:: Saved data entries ::
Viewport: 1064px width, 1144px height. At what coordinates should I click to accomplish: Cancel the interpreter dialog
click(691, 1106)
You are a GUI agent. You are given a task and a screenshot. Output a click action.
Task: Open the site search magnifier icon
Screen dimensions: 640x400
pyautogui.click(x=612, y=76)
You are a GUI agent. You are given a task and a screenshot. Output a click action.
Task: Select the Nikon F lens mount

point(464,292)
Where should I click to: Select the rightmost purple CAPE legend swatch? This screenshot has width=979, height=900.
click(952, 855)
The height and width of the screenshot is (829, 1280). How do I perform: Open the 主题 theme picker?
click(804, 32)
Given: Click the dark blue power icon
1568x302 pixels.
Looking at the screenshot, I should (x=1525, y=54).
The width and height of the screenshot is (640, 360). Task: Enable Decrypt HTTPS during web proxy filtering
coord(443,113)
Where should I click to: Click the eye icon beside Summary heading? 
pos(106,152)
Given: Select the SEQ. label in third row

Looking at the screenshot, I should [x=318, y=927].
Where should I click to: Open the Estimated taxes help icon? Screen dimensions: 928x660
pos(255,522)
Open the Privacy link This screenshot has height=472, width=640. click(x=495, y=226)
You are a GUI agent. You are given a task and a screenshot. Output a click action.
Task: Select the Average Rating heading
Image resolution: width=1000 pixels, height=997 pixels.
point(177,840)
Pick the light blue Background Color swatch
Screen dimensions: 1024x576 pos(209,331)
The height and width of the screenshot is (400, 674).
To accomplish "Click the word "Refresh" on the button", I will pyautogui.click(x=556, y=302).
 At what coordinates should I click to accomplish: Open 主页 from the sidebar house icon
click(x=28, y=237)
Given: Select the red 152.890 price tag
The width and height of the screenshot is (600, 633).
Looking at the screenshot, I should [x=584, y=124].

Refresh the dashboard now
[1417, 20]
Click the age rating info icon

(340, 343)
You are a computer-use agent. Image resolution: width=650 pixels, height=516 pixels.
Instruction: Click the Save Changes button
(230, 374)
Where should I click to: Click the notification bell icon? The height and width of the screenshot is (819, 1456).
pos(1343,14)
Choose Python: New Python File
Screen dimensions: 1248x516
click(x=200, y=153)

:: Instructions to follow ::
The records must be given again in full, exactly as shown.

:: Exercise output ::
Viewport: 1064px width, 1144px height. At what coordinates should I click to accomplish: Cancel the interpreter dialog
click(691, 1106)
You are a GUI agent. You are given a task and a screenshot. Output a click action.
Task: Open the site search magnifier icon
Screen dimensions: 640x400
pyautogui.click(x=612, y=76)
You are a GUI agent. You are given a task and a screenshot. Output a click action.
Task: Select the Nikon F lens mount

point(464,292)
Where should I click to: Select the rightmost purple CAPE legend swatch? This screenshot has width=979, height=900.
click(952, 855)
The height and width of the screenshot is (829, 1280). How do I perform: Open the 主题 theme picker?
click(804, 32)
Given: Click the dark blue power icon
1568x302 pixels.
Looking at the screenshot, I should (x=1525, y=54).
The width and height of the screenshot is (640, 360). Task: Enable Decrypt HTTPS during web proxy filtering
coord(443,113)
Where should I click to: Click the eye icon beside Summary heading? 
pos(106,152)
Given: Select the SEQ. label in third row

Looking at the screenshot, I should [x=318, y=927].
Where should I click to: Open the Estimated taxes help icon? Screen dimensions: 928x660
pos(255,522)
Open the Privacy link This screenshot has height=472, width=640. click(x=495, y=226)
You are a GUI agent. You are given a task and a screenshot. Output a click action.
Task: Select the Average Rating heading
Image resolution: width=1000 pixels, height=997 pixels.
point(177,840)
Pick the light blue Background Color swatch
Screen dimensions: 1024x576 pos(209,331)
The height and width of the screenshot is (400, 674).
To accomplish "Click the word "Refresh" on the button", I will pyautogui.click(x=556, y=302).
 At what coordinates should I click to accomplish: Open 主页 from the sidebar house icon
click(x=28, y=237)
Given: Select the red 152.890 price tag
The width and height of the screenshot is (600, 633).
Looking at the screenshot, I should [x=584, y=124].

Refresh the dashboard now
[1417, 20]
Click the age rating info icon

(340, 343)
You are a computer-use agent. Image resolution: width=650 pixels, height=516 pixels.
Instruction: Click the Save Changes button
(230, 374)
Where should I click to: Click the notification bell icon? The height and width of the screenshot is (819, 1456).
pos(1343,14)
Choose Python: New Python File
Screen dimensions: 1248x516
click(x=200, y=153)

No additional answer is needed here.